Though conducted on healthy mice, this new study is directly connected to human trials, in which Alzheimer’s patients are exposed to 40 Hz light and sound. Insights gained in mice at the Georgia Institute of Technology are informing the human trials in collaboration with Emory University.

The 40 Hz frequency stems from the observation that brains of Alzheimer’s patients suffer early on from a lack of what is called gamma, moments of gentle, constant brain waves acting like a dance beat for neuron activity.
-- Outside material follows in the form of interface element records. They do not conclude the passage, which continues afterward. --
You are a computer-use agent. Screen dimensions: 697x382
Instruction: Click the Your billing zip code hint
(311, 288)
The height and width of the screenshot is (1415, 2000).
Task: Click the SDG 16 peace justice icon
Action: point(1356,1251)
Its most common frequency is right around 40 Hz, and exposing mice to light flickering at that frequency restored gamma and also appears to have prevented heavy Alzheimer’s brain damage.

One of the surging signaling molecules, in particular, is associated with the activation of brain immune cells called microglia, which purge an Alzheimer’s hallmark – amyloid beta plaque, junk protein that accumulates between brain cells.

 

Immune signaling

In 2016, researchers discovered that light flickering at 40 Hz mobilized microglia in mice afflicted with Alzheimer’s to clean up that junk.  The new study looked for brain chemistry that connects the flicker with microglial and other immune activation in mice and exposed a surge of 20 cytokines – small proteins secreted externally by cells and which signal to other cells. Accompanying the cytokine release, internal cell chemistry – the activation of proteins by phosphate groups – left behind a strong calling card.
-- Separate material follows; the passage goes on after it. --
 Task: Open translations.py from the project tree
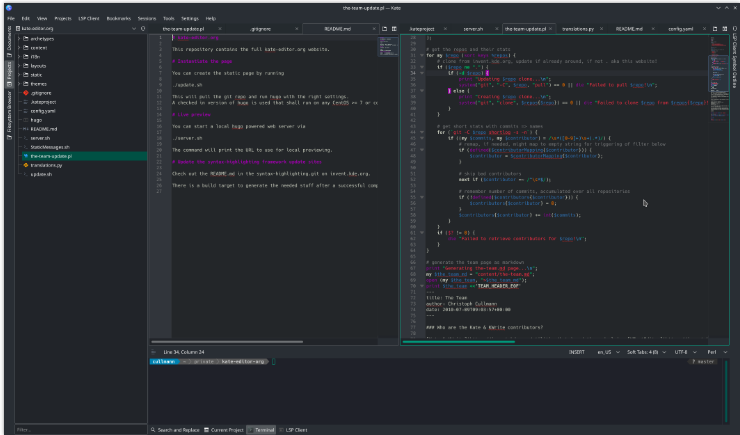point(46,165)
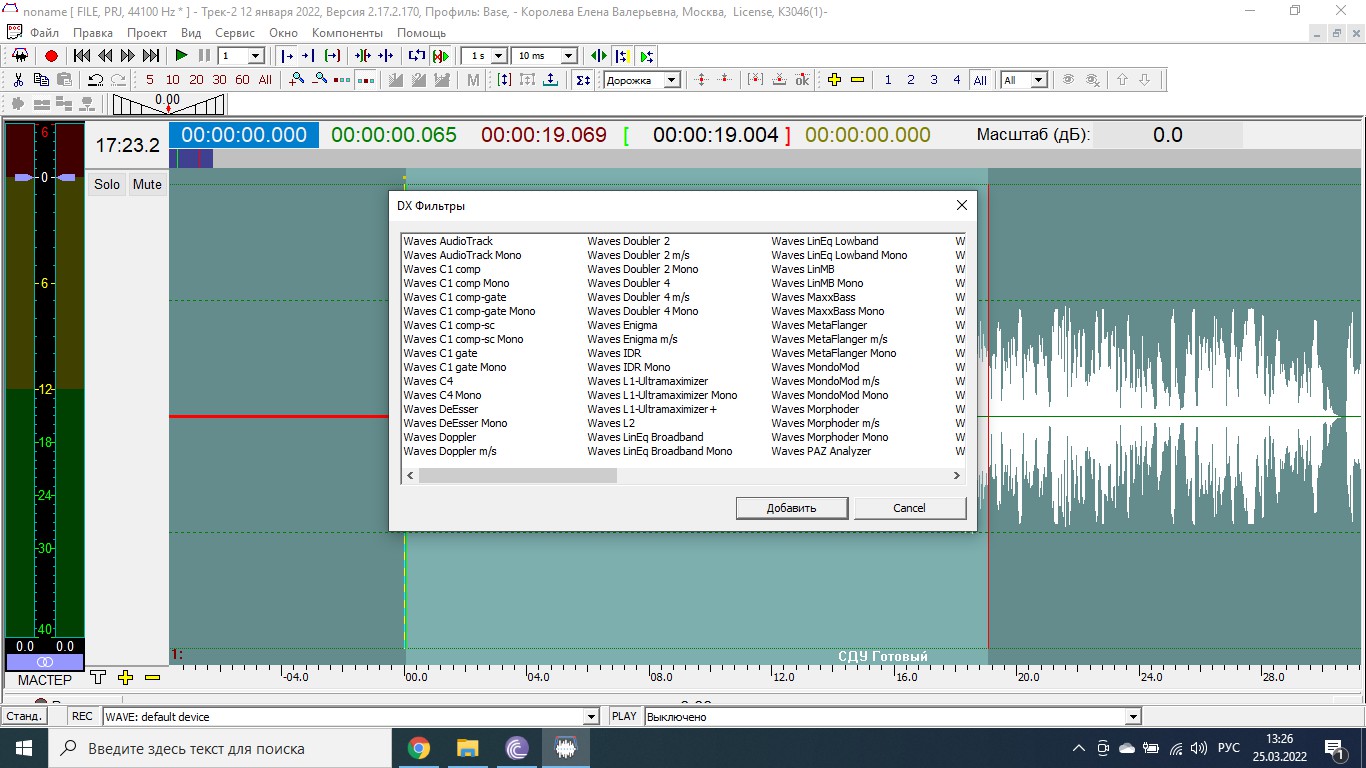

“The phosphoproteins showed up first. It looked as though they were leading, and our hypothesis is that they triggered the release of the cytokines,” said Singer, who co-led the new study and is an assistant professor in the Wallace H. Coulter Department of Biomedical Engineering at Georgia Tech and Emory.
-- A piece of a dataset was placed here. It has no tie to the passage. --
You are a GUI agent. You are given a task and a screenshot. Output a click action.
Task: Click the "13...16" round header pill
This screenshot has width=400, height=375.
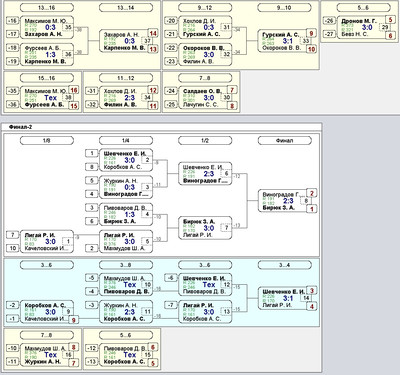47,7
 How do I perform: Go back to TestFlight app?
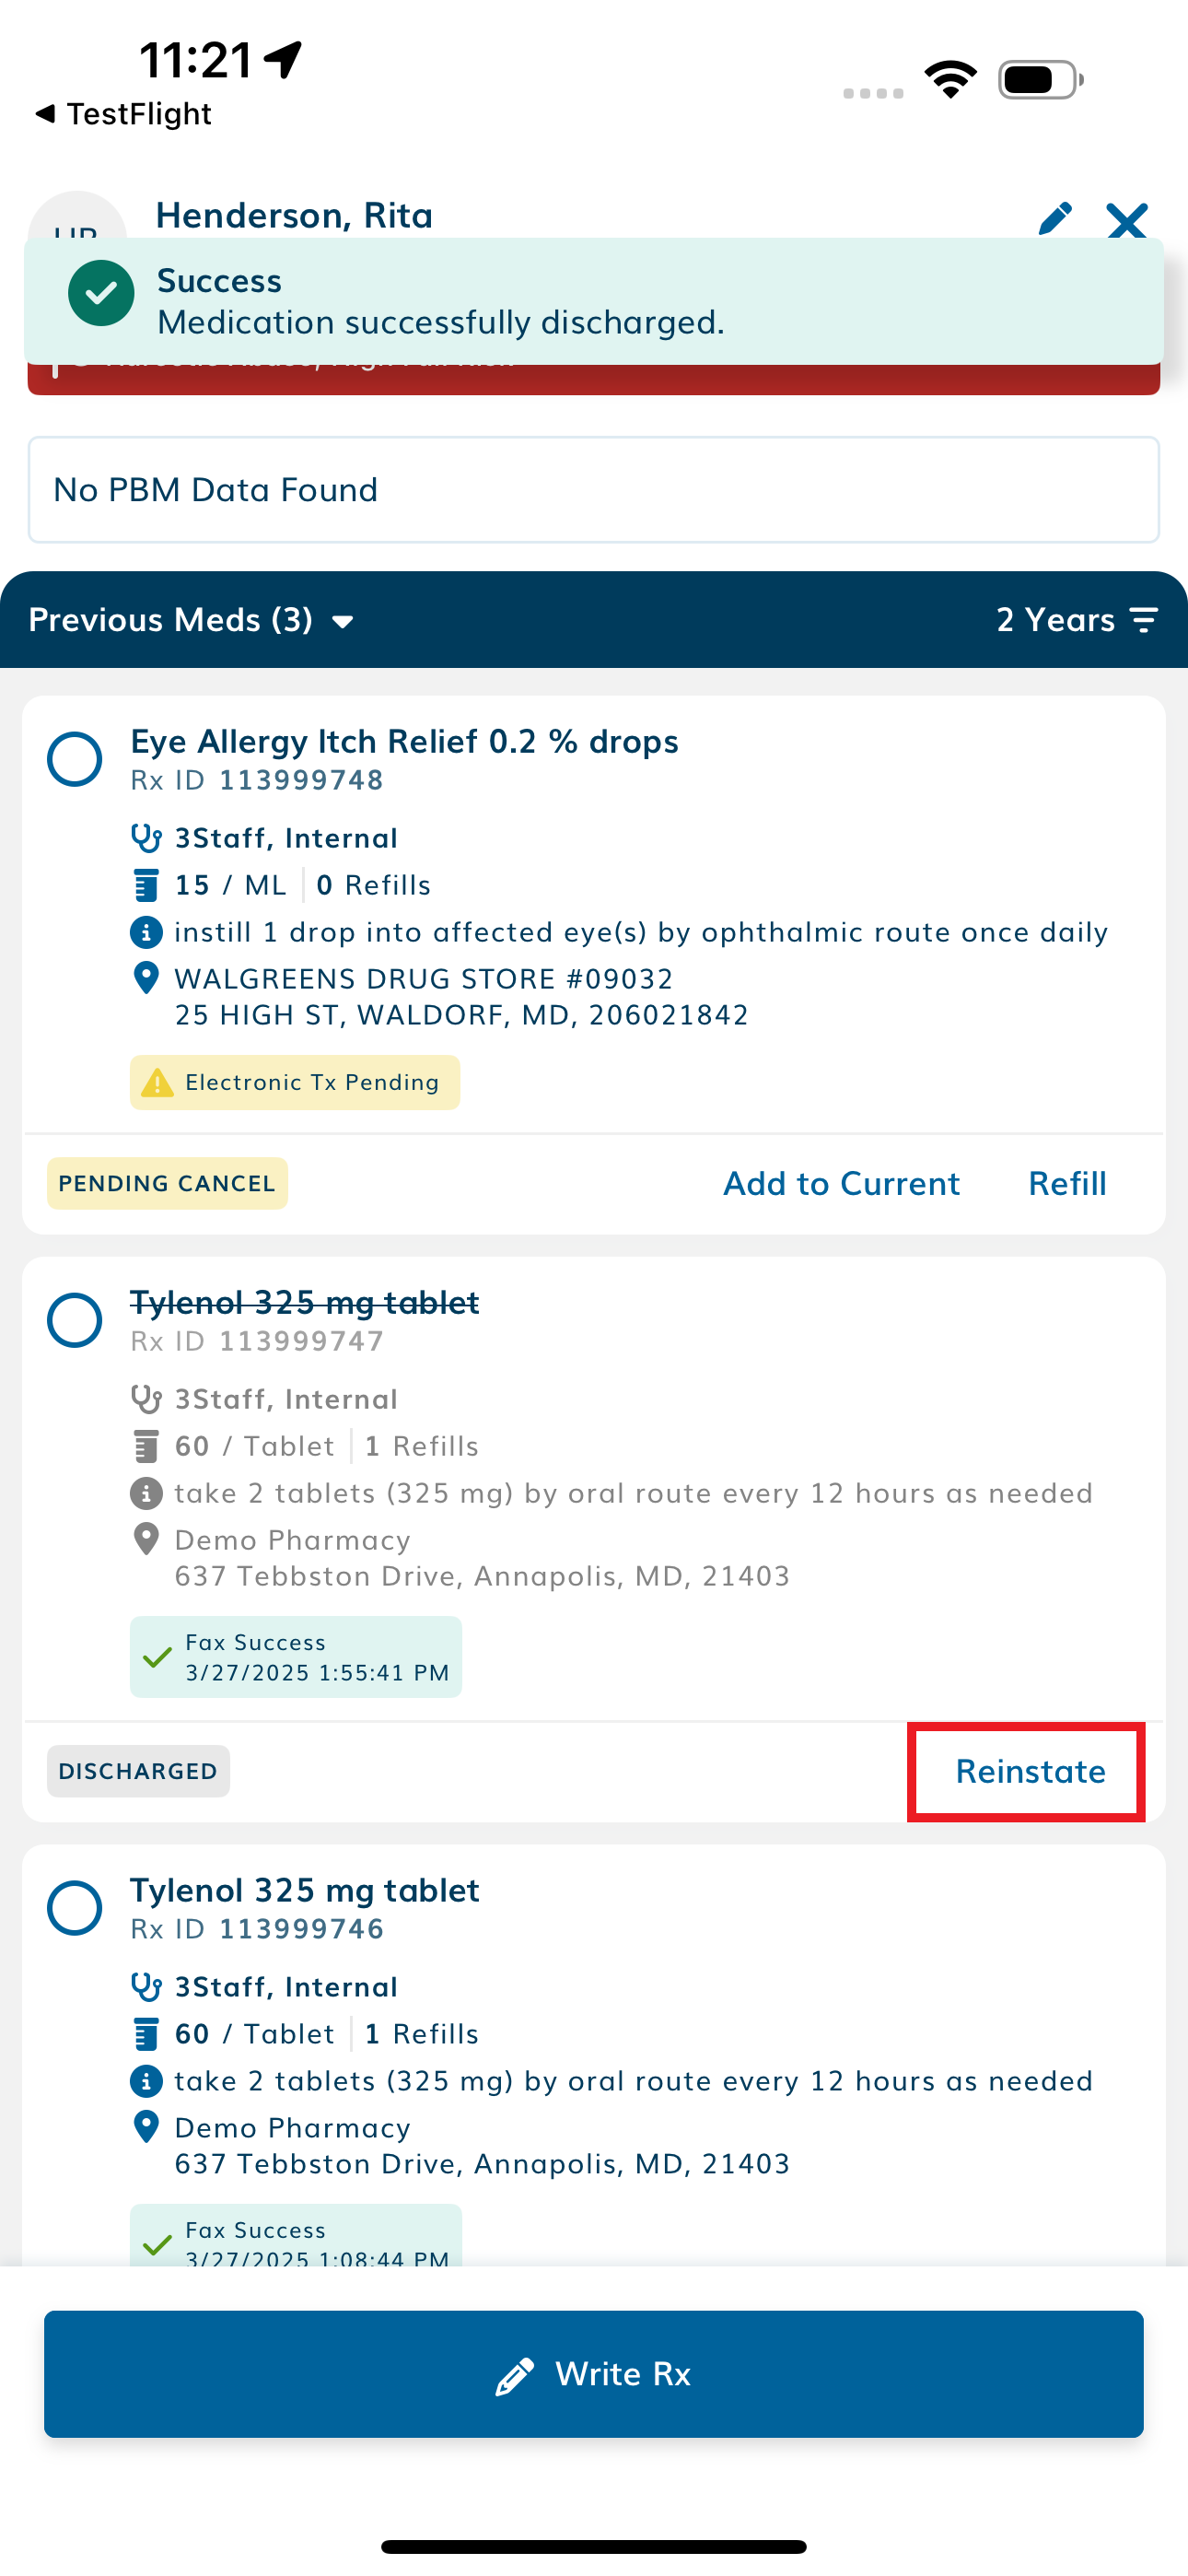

“Beyond cytokines that may be signaling to microglia, a number of factors that we identified have the potential to support neural health,” said Levi Wood, who co-led the study with Singer and is an assistant professor in Georgia Tech’s George W. Woodruff School of Mechanical Engineering.

The researchers will look for a causal connection to microglia activation in an upcoming study, but the overall surge of cytokines was a good sign in general, they said.

 

Chemical timing

The 40 Hz stimulation did not need long to trigger the cytokine surge.

“We found an increase in cytokines after an hour of stimulation,” Garza said. “We saw phosphoprotein signals after about 15 minutes of flickering.”

Perhaps about 15 minutes was enough to start processes inside of cells and about 45 more minutes were needed for the cells to secrete cytokines. It is too early to know.

The research team warns against people improvising light therapies on their own, since more data is needed to thoroughly establish effects on humans, and getting frequencies wrong could possibly even do damage.